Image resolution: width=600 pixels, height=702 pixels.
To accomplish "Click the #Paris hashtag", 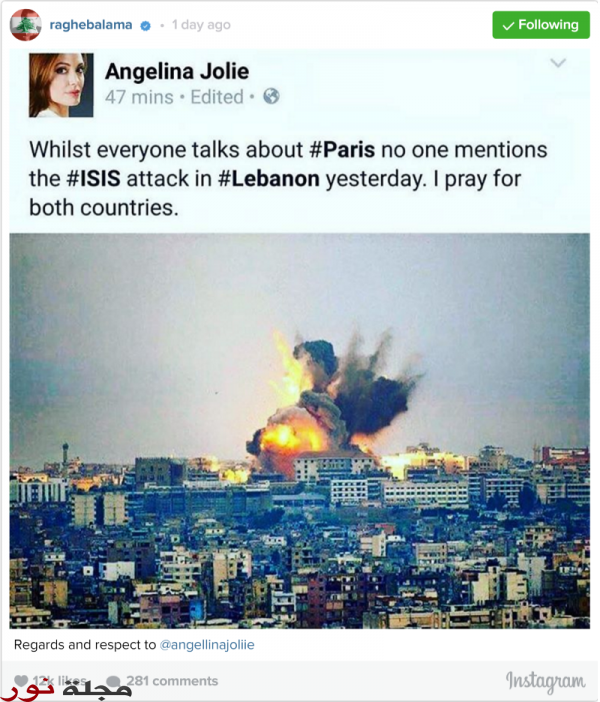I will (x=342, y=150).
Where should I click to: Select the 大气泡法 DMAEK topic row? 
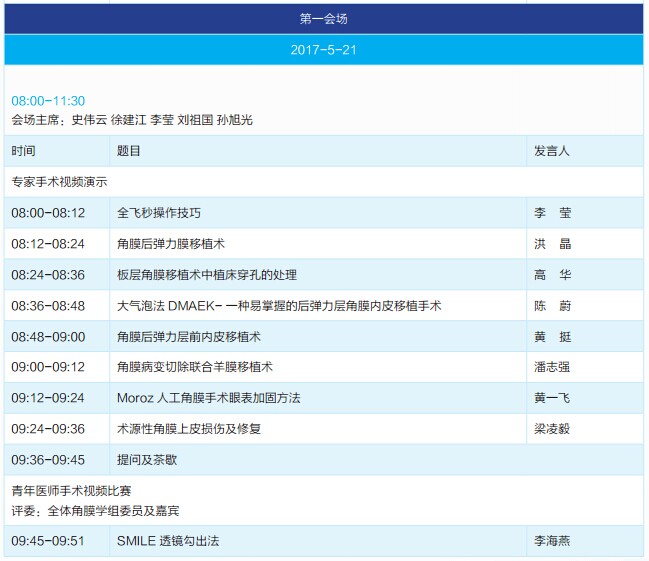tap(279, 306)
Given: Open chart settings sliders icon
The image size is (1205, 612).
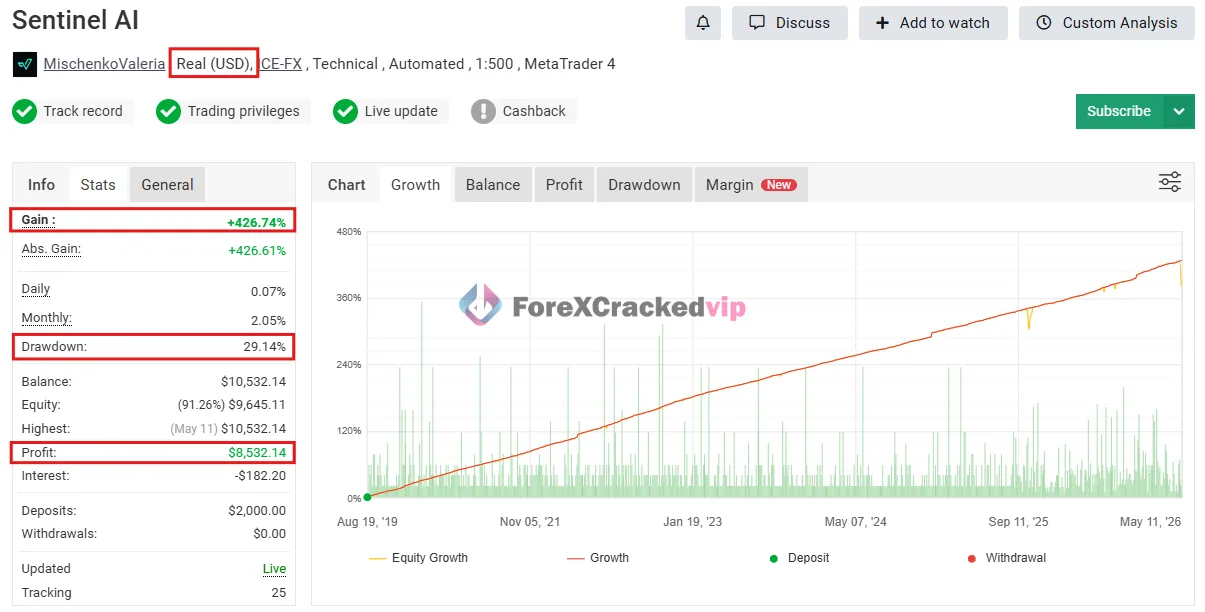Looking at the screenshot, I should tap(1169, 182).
=====
Goal of the exercise → Every line from the one containing "Given: Open chart settings sliders icon" to the end of the material above is to be returned exactly, with the pictures left out.

Written solution →
Given: Open chart settings sliders icon
The image size is (1205, 612).
Looking at the screenshot, I should tap(1169, 182).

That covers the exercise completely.